On Thu, Aug 24, 2000 at 11:52:10AM -0500, Bill Wade wrote:
>
> > It seems to me that ((const char**)symbols)[2] has to work, in
> > any case. The
> > reasoning? The compiler is not allowed to perform bounds checking on a raw
> > pointer, and the expression above creates a temporary raw pointer before
> > indexing it. Am I missing something?
>
> The compiler is allowed to perform bounds checking on a raw pointer.

The compiler is allowed to do anything it wants... but I not sure
about the definition of the notion of the array pointed to by a
pointer.

I would just say that the standard is so vague that you can anything
that pleases you.

> I
> don't think you can find anything in the standard that guarantees
>
> void* x = new char[10];
> (char*)x+20;
>
> has defined behavior.

It is clear that this one as undefined behaviour (except with a
replaced operator new).

> On the other hand, for the struct hack the math on
> the raw_pointer stays within a contiguous block of memory that you have
> allocated.
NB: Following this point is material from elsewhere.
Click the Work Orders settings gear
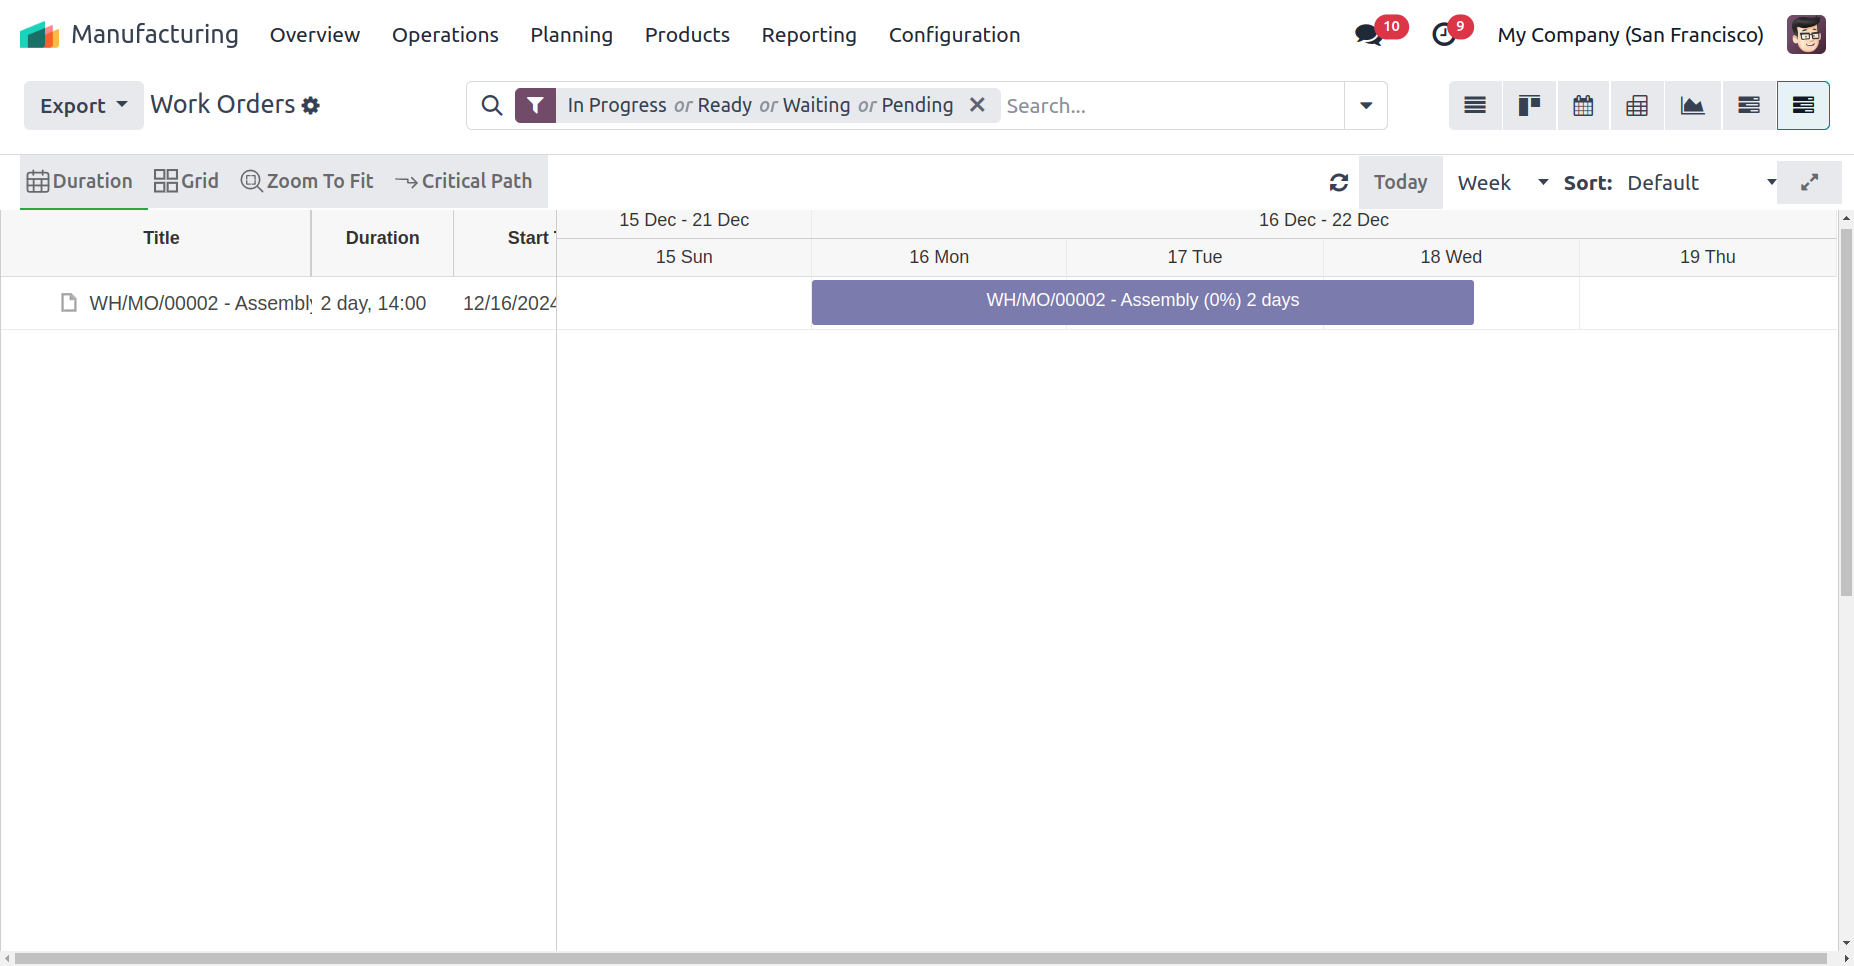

I think that means that you should be ok. However the standard,
> in general, takes a dim view of casting a pointer between unrelated types.

Indeed (and it's a bad idea in general).

> Almost all implementations are much more forgiving than the standard.
> int i;
> assert(&i == (void*)(short*)(void*)&i);
> I've never used an implementation that would trip the assert, but the
> standard allows this to fail, and it probably invokes undefined behavior.

This one has a well defined behaviour, and the assert shall pass.